Yesterday he calls around 0730 to tell me he can't come in, has to help his grandfather move to a nursing home.

Seems to be a decent worker, though hard to say after only ~6hrs of work.

I plan to tell him today he's used up any "freebies" and next time he'll be fired.
I've had maybe 15-20 guys work for me over the years, never really had to be strict on time.

Thoughts?


----------



## rngrchad (Aug 1, 2018)

2 weeks ago a Guy comes in on a Monday, needs a job wanting to do primarily welding. We hire him and he says he can start that Wednesday. On wednesdsy he’s a no show. Have a co worker call him(they are somewhat friends) and he says he hurt his foot and had to go to the doctor but he’ll be starting on Thursday. Thursday he says he has to move his tools and toolbox from previous job and won’t be in yet. Friday we fire him as he no shows and This my friends is the first time we’ve ever fired somebody before they were technically hired. After this debacle he slanders the company I work for on FB like totally savagely roasts us on fb because he quit his job to work for us and we fired him before he even started and now he is jobless. Lol. Idiots and I’m not gonna mention him be a millennial errrr did I? When dealing with those in the 20 to 25yr range your gonna have to have a lot of patience...... Good luck man


----------



## The Singing Arborist (Aug 1, 2018)

I set up a job interview with a kid a while back. The time comes around for us to meet and he no showed. I call him up and he says, "sorry, I'm at a Harry Potter marathon with some friends. Can I reschedule?" I politely said don't bother and hung up.


----------



## ChoppyChoppy (Aug 3, 2018)

Showed up today it was almost 11, then asked if he can go home early!

Oh I about snapped when he came up... and yelled "Hey, I'm gonna leave early"
I told him... first off, my name isn't Hey. Leave early? NO way in hell! 

So far this week, he's put in 16hrs.. out of 28 he was supposed to work. 

Told him tomorrow he'd better be on time.. today was the last freebie.

I never had to babysit to this level. I've had guys come in a few mins late, not the end of the world, but 30+ mins late on the FIRST 3 days of work?! And he lives a mile up the road!


----------



## Beetlejuice (Aug 3, 2018)

ValleyFirewood said:


> Showed up today it was almost 11, then asked if he can go home early!
> 
> Oh I about snapped when he came up... and yelled "Hey, I'm gonna leave early"
> I told him... first off, my name isn't Hey. Leave early? NO way in hell!
> ...


For 40+ years I was a stickler on being on time and ready to work. That means you've pee'd, got nail apron on. Got your hammer in one hand, and fist full on 8 penny sinkers in the other.. I wanted an air gun under one arm, with power cord and air hose under the other.. 
But times and attitudes change also.. I'm no longer straw boss, and the only one I herd around is myself.. That bast#rd is always late, but what a great attitude.
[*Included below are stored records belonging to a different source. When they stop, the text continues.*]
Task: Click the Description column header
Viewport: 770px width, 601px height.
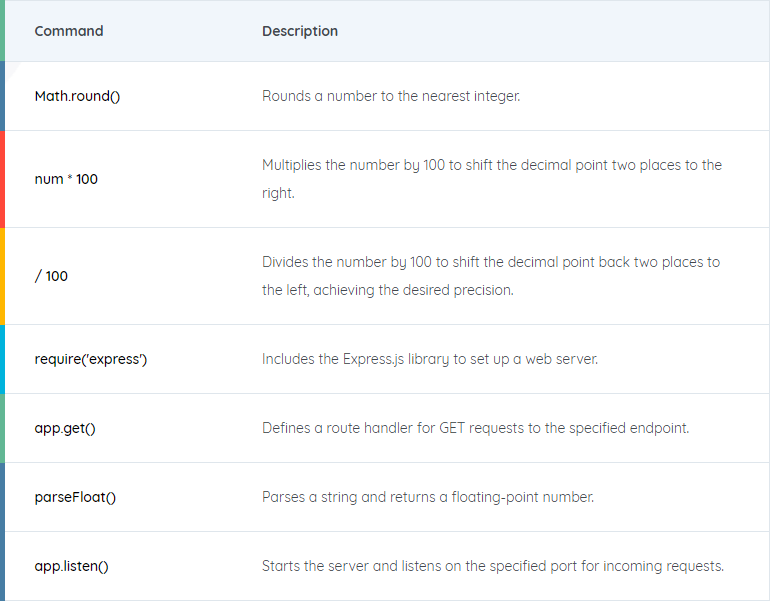Action: [300, 31]
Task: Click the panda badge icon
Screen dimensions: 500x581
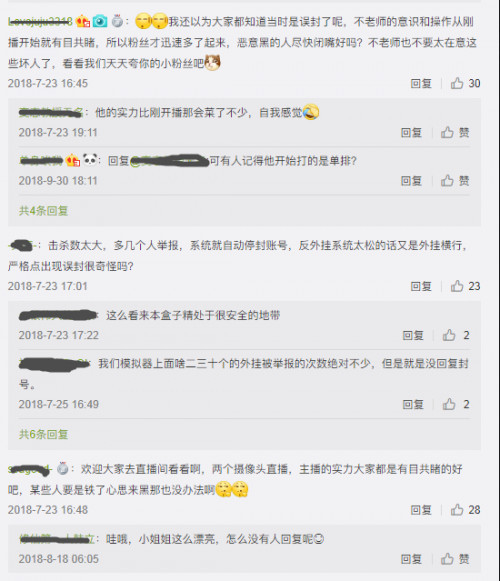Action: [x=89, y=160]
I can see that it's a more hustle, get er done, world if a person wants to stay in business. But I've also see workmanship take it in the rear also.. It's a fine line on just how much you put up with, and especially if the worker does a good job. Seems more problems for kids growing up now a days. Probably just the old man in me talking now. But it's gotta be tough growing up in this era. I'm rambling. Shoot me, or turn me over.. I done


----------



## polkat (Aug 3, 2018)

I have a lot of them. the most current one I had was looking for a driver to deliver parts. the only two hiring credentials I had was show up for the interview on time and have a valid drivers license.. OHH ya and the pee in the cup. heck I was starting them out at $14 hr being a seasonal position with the possibility of year round. I went through 6 people before I could hire two. from no shows to calling just before interview to reschedule to no driver license to popping the drug test. it is a sad to see that this day..


----------



## ChoppyChoppy (Aug 3, 2018)

I worked at Sears about 15 years ago (oil changes, tires, etc) and late was 3 or 4 min passed scheduled time. More than 3 on a quarter was grounds for being fired.
The annoying thing though was couldn't clock in more than 3 or 4 mins early either.

I'm not that strict, rolling in 5-10 min late here and there isn't a huge deal, but he's been 30+ min late everyday so far.


----------



## B Brown (Aug 3, 2018)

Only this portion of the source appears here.